Les idées qu'il développe poussent à réfléchir, à débattre. Amoureux de la liberté, comme Chateaubriand qui est pourtant à l'opposé politiquement, il rejette la liberté individuelle chère aux Lumières pour défendre l'idée de la liberté sociale. Chez Jean-Jacques, l'homme se sépare de sa liberté en vivant en société, or Bakounine pense que la société engendre la liberté. Si l'on crée un seul et unique groupe de personnes, sans aucune distinction, alors tout le monde sera sur un même pied d'égalité, et tout le monde foutra la paix à son voisin. Je suis libre si mon voisin l'est. Et plus on est nombreux à être libres, plus la liberté grossira et s'étendra. Mais pour aboutir à une telle égalité sociale, il faut désintégrer deux obstacles majeurs : Dieu et l'Etat, objets de servitudes intemporels qui asservissent les hommes et créent des inégalités.
Évidemment, ça paraît un peu simpliste, mais ça a le mérite de pousser la réflexion pour contre-argumenter. Par exemple, je suis athée et pour l'ordre hiérarchisé, et ça m'a donc mis en face de ma propre contradiction. Bon, l'argument de la médiocrité humaine revient toujours, et une société telle ne peut fonctionner tant que l'humain aura ses failles, sa jalousie, sa soif de pouvoir, voilà pourquoi les anarchistes prônent aussi une violence pour faire table rase, ce qui peut être justifié si l'on évite le point de vue moral, plus facile à dire qu'à faire.

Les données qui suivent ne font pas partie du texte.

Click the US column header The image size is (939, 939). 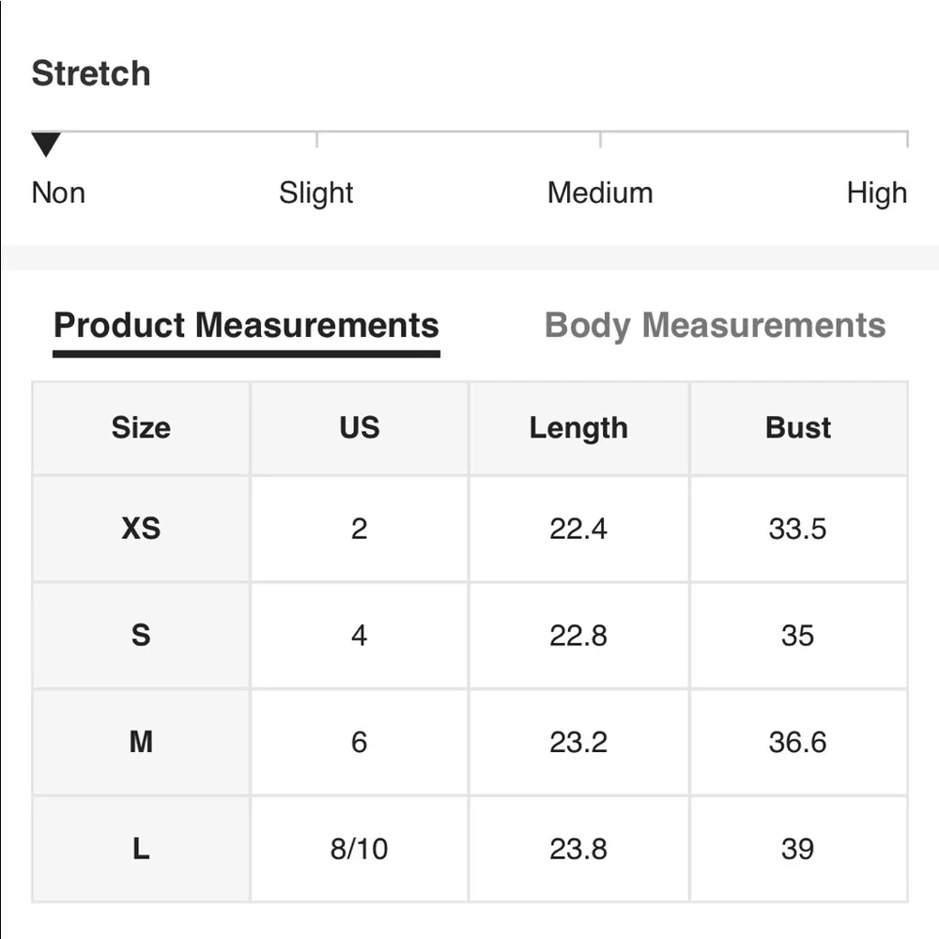[x=360, y=428]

Je préfère le passage où Bakounine réfute les communistes, leur montrant qu'il était bien plus extrême qu'eux. Marx veut abolir les privilèges de la bourgeoisie mais former une classe dominante de travailleurs pour gouverner. Pourquoi abolir des privilèges pour en recréer d'autres ? Du moment où il existe une classe dominante, il existera des privilèges et des prérogatives.
Bakounine ne veut aucune souveraineté, seulement un groupe de personnes pour soutenir les révoltes du peuple contre l'ordre. Les paysans, exclus par Marx car propriétaires de leurs terres ou trop affiliés à la bourgeoisie par leur enrichissement personnel, sont les bienvenus pour Bakounine, parce qu'ils sont une force supplémentaire pour renverser l'ordre.
Même si on est royaliste légitimiste, il n'y a aucun mal à lire les idées de l'autre bord, surtout quand le texte est concis et argumenté.